Not Quite Dead Yet
- British first edition hardback cover
- Author: Holly Jackson
- Cover artist: Erin Shappell
- Language: English
- Genre: Mystery, thriller
- Publisher: Penguin Books (UK) Ballantine Books (US)
- Publication date: 17 July 2025
- Pages: 448
- ISBN: 9780241753682

= Not Quite Dead Yet =

2025 novel by Holly Jackson

Not Quite Dead Yet is a 2025 mystery thriller novel by British author Holly Jackson. It was published by Penguin Books in the United Kingdom and by Ballantine Books in the United States. It won a Goodreads Choice Award in the Readers' Favorite Mystery & Thriller category. It is Jackson's debut adult thriller novel.

== Development ==
The idea of the novel came to Jackson while she was writing The Reappearance of Rachel Price. She stated that doing brain research for the novel was the first time she had to consult an expert.

== Synopsis ==
The novel follows Jet Mason, a twenty-seven-year-old woman from Woodstock, Vermont. On Halloween night, she is attacked from behind and left for dead. She wakes up thirty-six hours later in a hospital with a skull so severely fractured that she is left with the option to either undergo an immediate surgery with a high fatality rate or die of an aneurysm in a week. She declines the surgery, and decides to spend her final week alive finding her attacker.

== Reception ==
The novel won a Goodreads Choice Award in the Readers' Favorite Mystery & Thriller category. It was Good Morning America's book club pick for August. It reached the number one position on the New York Times Hardcover Fiction Best Sellers List.
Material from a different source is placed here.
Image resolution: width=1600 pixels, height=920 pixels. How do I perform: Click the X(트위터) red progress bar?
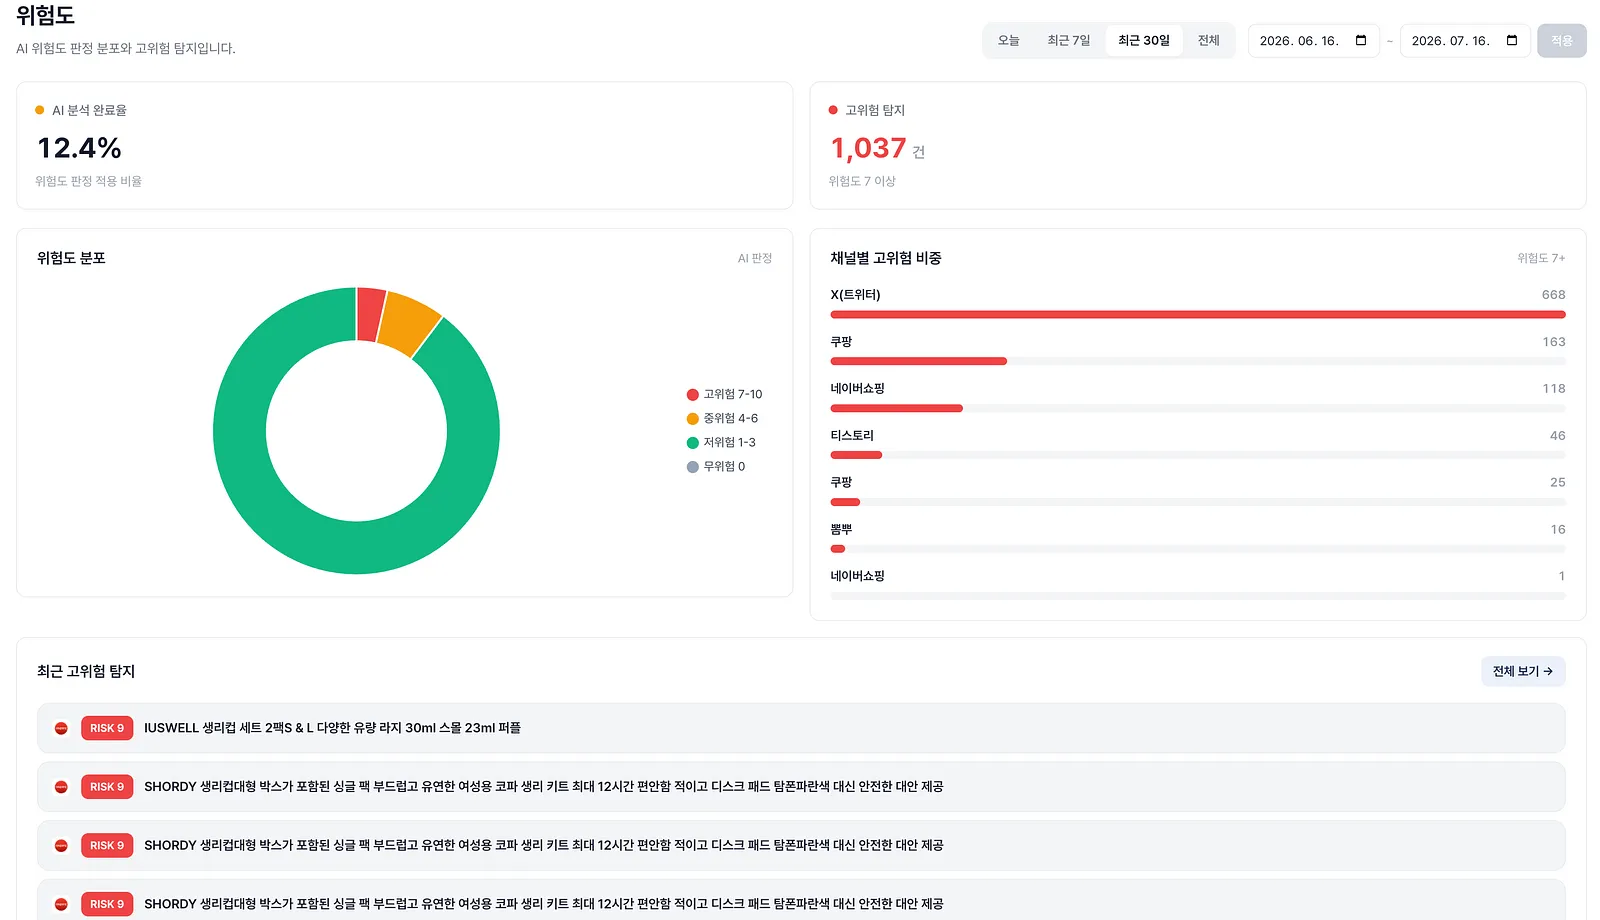pos(1198,314)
Shelf Awareness praised it for having the same "propulsive plotting" as Jackson's young adult novels. In a review for the New York Times, Sarah Lyall called it "surprisingly suspenseful and compelling" despite its "bonkers premise". In a review for the Washington Post, E.A. Aymar praised the sarcastic voice of the novel's protagonist as the book's biggest draw. However, he stated that the extent of the protagonist's investment in solving her own murder strains credulity at times, and noted that some readers may find her nihilism and constant quips exasperating.